» Selection
********************

All the Tsar’s Men Why Mobilization Can’t Save Putin’s War

Lawrence Freedman

In his September 21 speech about the steps he was taking to win his war in Ukraine, Russian President Vladimir Putin had to explain why he had not already won. The culprit was NATO, which he faulted for the huge support it has given to Kyiv. When he said “we will certainly use all the means at our disposal” if Russia’s territorial integrity is violated, some saw a link with the earlier part of his speech when he referred to the proposed referendums in occupied territories. But that was left vague. It is hard to establish a redline in areas where the situation on the ground is so fluid. In line with all previous statements, it was toward NATO that his nuclear threat was directed, to deter it from getting even more directly involved in supporting Ukraine.

As for actually turning the tide of the war, his proposed remedy was more troops. He decreed all Russians who had received previous military training to report to service, a mobilization described as “partial” but still looking substantial. Men without past training appear to have been rounded up, including students, who were supposed to have been excluded. Nothing in the seven-minute speech removed the stench of failure surrounding the enterprise. While it remains unclear if the draft can make any difference to the outcome, it has already raised the stakes for Putin at home. As many men are herded sullenly into buses to go to war, others seek to flee the country or, in defiance of draconian security measures, take to the streets to protest.

Failure, however, is not something that Putin and his inner circle can acknowledge. At each stage—the thwarting of his initial offensive against Kyiv in February, the slow grind of the limited advances that Russian forces made in Luhansk in the summer, the sudden breakthroughs by Ukrainian forces in Kharkiv in September—Putin has doubled down. Instead of looking for a way to cut his losses and exit before matters got worse, he has continually insisted that his objectives will be achieved, although the precise nature of those objectives has fluctuated, and even modest gains of territory have taken far longer, and cost far more in troops and equipment, than could possibly have been anticipated at the outset.

********************

» Data to process

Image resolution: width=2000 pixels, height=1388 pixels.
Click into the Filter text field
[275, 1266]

********************

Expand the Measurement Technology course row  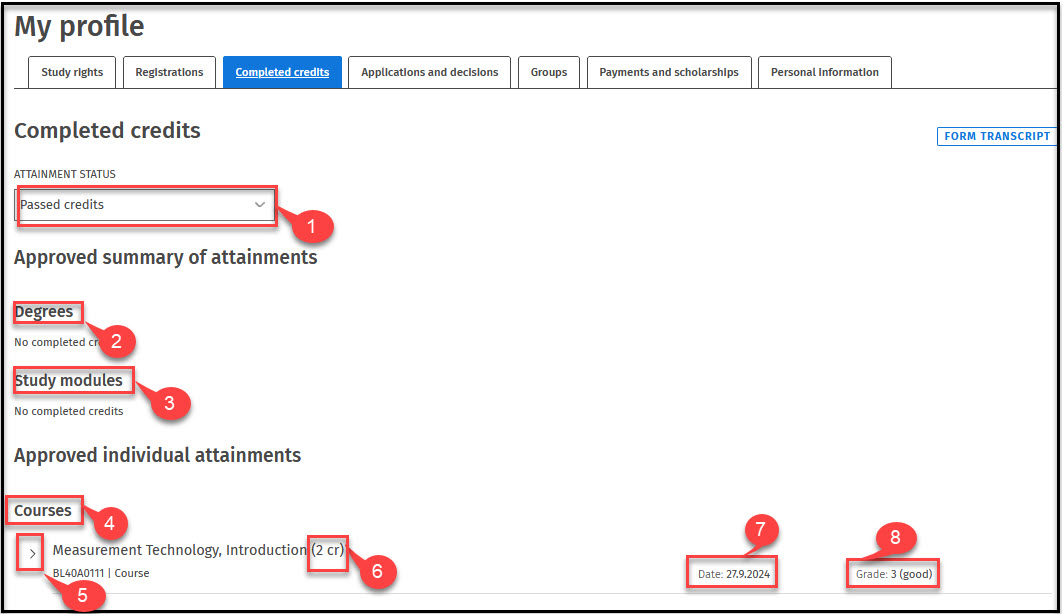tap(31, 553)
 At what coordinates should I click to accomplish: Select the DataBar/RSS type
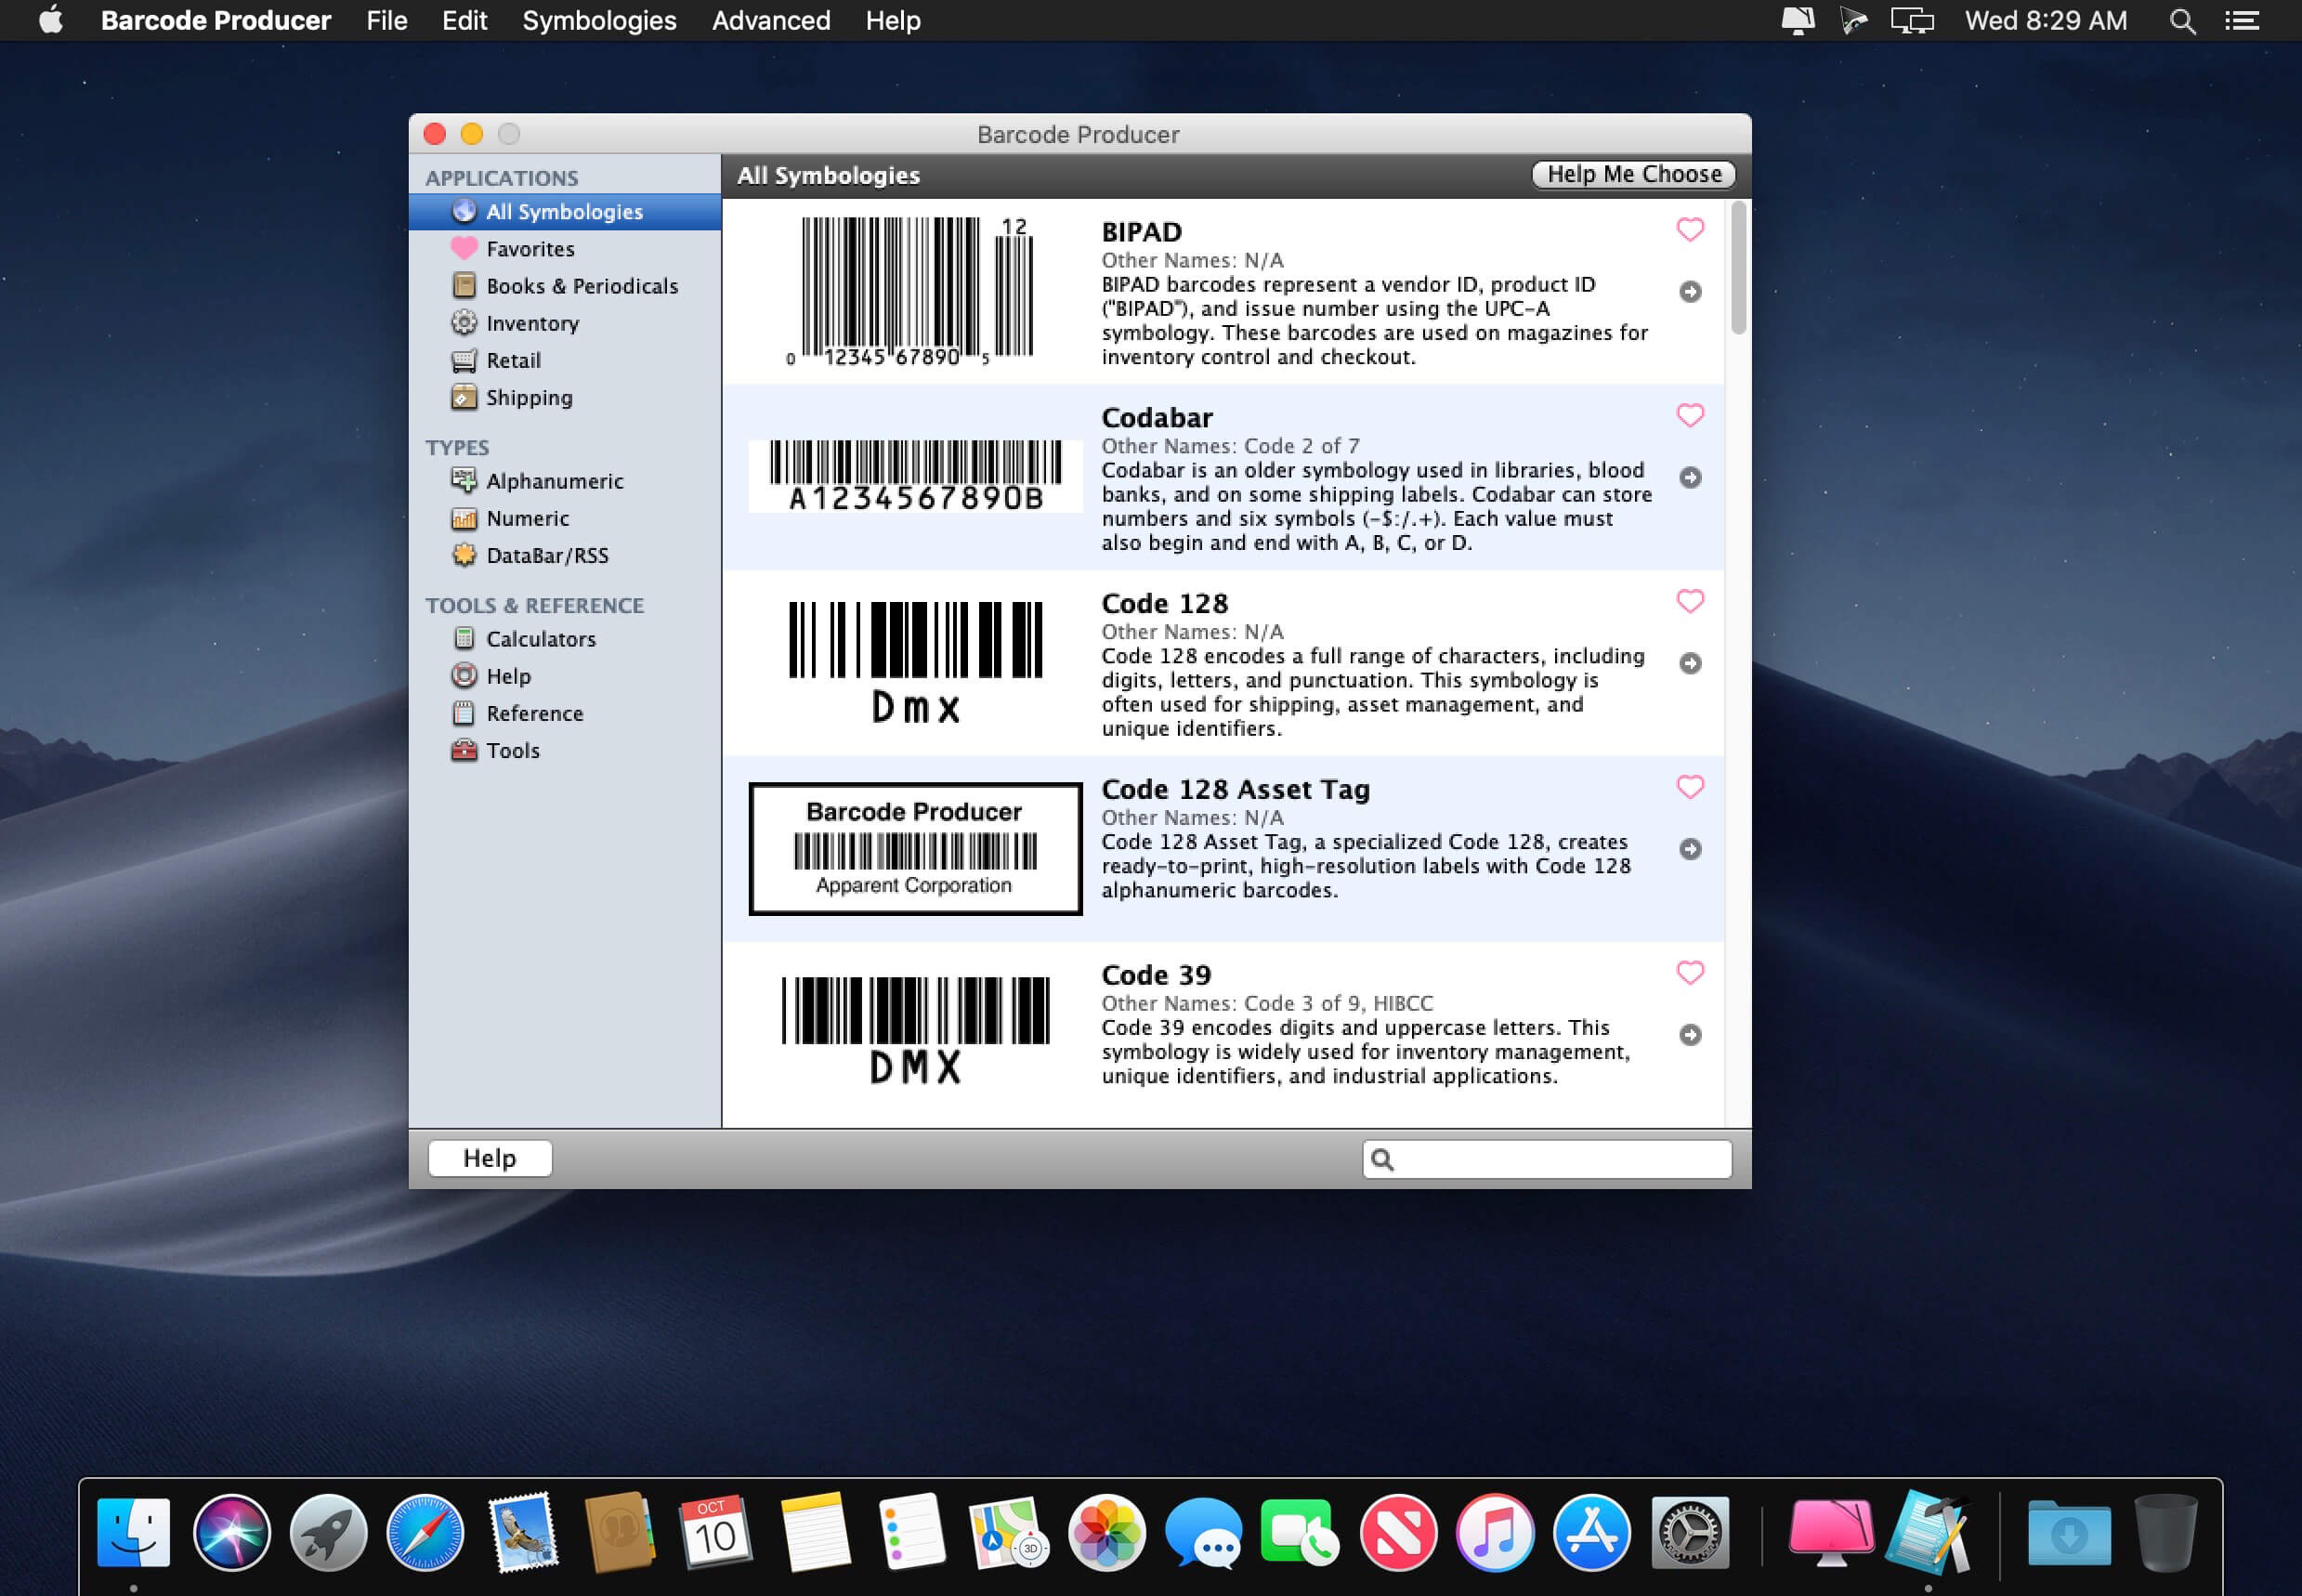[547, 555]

********************

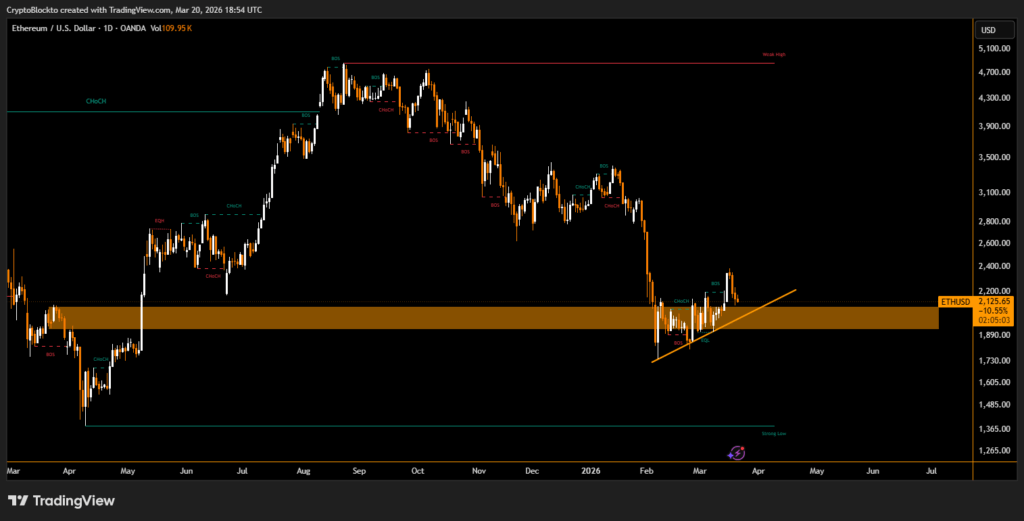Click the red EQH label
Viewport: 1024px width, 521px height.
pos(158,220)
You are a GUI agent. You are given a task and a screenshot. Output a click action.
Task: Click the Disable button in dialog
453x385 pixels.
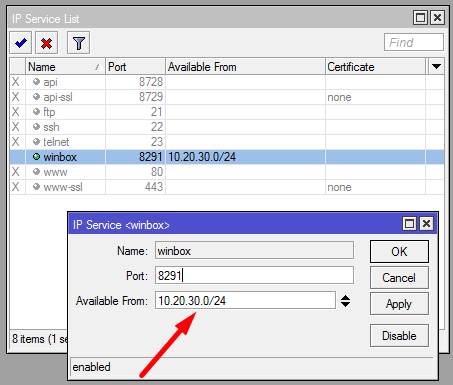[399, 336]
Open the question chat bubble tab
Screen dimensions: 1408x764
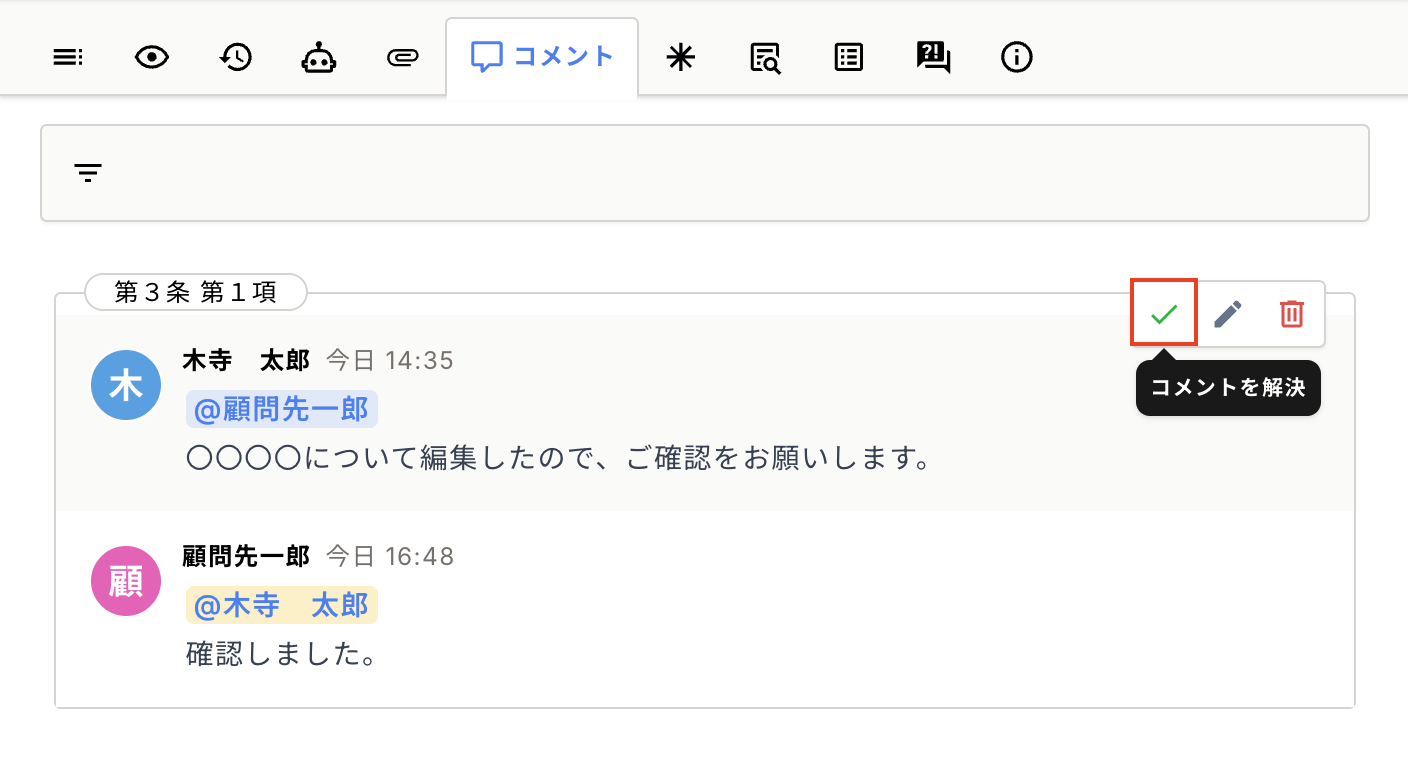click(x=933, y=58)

********************

» Exercise set
1. Answer these questions using the article on Putin's mobilization:
(a) On what date did Putin give the speech the article discusses?
(b) How long was that speech?
(c) In which area did Ukrainian forces make sudden breakthroughs in September?
2. Retype the section of the entries that opens with the line containing "You are a GUI" and closes with the line containing "click(x=933, y=58)", including both of those lines. Leave the pictures out of your copy.

» Solutions to the problems
1.
(a) September 21
(b) Seven minutes
(c) Kharkiv

2.
You are a GUI agent. You are given a task and a screenshot. Output a click action.
Task: Click the Disable button in dialog
453x385 pixels.
[399, 336]
Open the question chat bubble tab
Screen dimensions: 1408x764
click(x=933, y=58)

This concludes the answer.